3.  Comparison of flat shaped mu metal magnets: A single magent was compared to double magnets that were also flat shaped. In this case there were two scenarios of the double magnets; one with 1mm distance between the two and one with 3mm.

4.  Comparison of flat shaped mu metal magnets with angeled position: A flat single magnet was compared to double magnets that had towards one another differntyly. The first was the double of flat magnets angeled towards each other at 90° with a distance of 2mm and the second was the same but the two magnets were angled at 180° and a distance of 3mm.

Note: The size of the magnetics are all the exact same with the following parameters:

Coil thickness: 0.25 inches

Core Diameter: 0.25 inches

Magnet Length: 1.5 inches

From the four experiments that were carried out we were able to have detailed plot that would show us the difference in the magnetic pair.

This graph being shown is the comparison of the flat shaped mu metal magnets with a single magnet and double magnets (Experiment 3). This graph is showing the strength of the field, measured in Tesla, and how with distance it changes. The axis length is showing how far from the original point the recording of the gradient is taking place.

From the other experiments we were able to conclude from the graphs that the flat shaped magnets had the strongest gradients. In the graph above, since we do plan on using multiple magnets for the actual device, we can conclude that having the magnets as close as possible to one another would give use the best gradient.

Dr. Vullev has already ordered a mu metal rod that measures in 0.25 inches in diameter and 25 inches in length from an online company called http://www.mumetal.com. Also in doing so we were also able to find a company that does coiling for magnets (http://coilwinder.com/prod01.htm) in a local city. As of now we are waiting on the materials to arrive so that we can begin fabrication.

Thus far we are still on track to accomplish our goal, this is evident from our timeline.

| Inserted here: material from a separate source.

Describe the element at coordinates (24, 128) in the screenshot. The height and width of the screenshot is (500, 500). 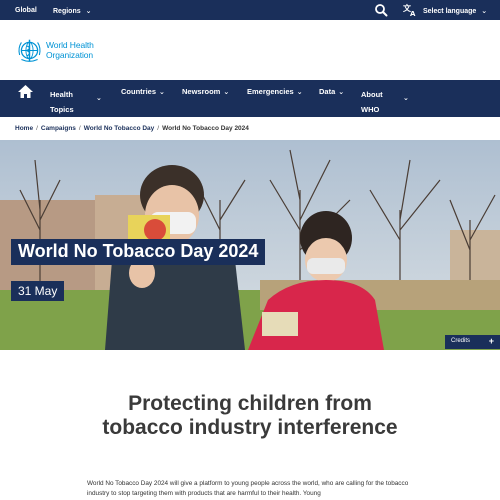
I see `breadcrumb-home: Home` at that location.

1st Quarter / Goal / Completed
Week 1 / Determine goal and objectives for the project / Yes
Week 2 / Finalize the proposal / Yes
Week 3 / Learn how to use FEMM, building models, producing results etc. / Yes
Week 4 / Begin running magnet models / Yes
Week 5 / Begin discussing and analyzing results / Yes
Week 6 / Complete all the software models and analyzing the results / Yes
Week 7 / Start ordering/gathering parts to begin fabrication / Yes
Week 8 / Begin fabrication
Week 9 / Attach the part to the microscope
Week 10 / Have prototype/design already built
2nd Quarter
Week 1 / Read up and familiarize ourselves with protocol on the calibration of the magnetic tweezers
Week 2 / Being calibration
Week 3 / Proper Placement of Mirrors/Objectives
Week 4 / Finding Linear Region of the gradient field
Week 5 / Focusing Camera for Viewing Bead Movement
Week 6 / Calculating Velocity of Beads from Measured Distance and Time and use Stokes Equation to fine the Force Exerted on the
Week 7 / Begin experimentation
Week 8 / Take data from sample
Week 9 / Compare data with published results
Week 10 / Finalization of the product and calibration

3. Future Work

In the future we will begin the fabrication of the magnet. This includes the actual cutting of the mu metal rod down to the right size and thickness for the tweezers. As far as the coiling process goes we must get into contact with the local company to determine the best coiling for our objective.

4. Project Review

During this past week we did not encounter any setbacks. We were able to determine on a better suited material for the core and began to use that as our basis. The only process that may take some time is having the company access our magnet and determine a optimal coiling process.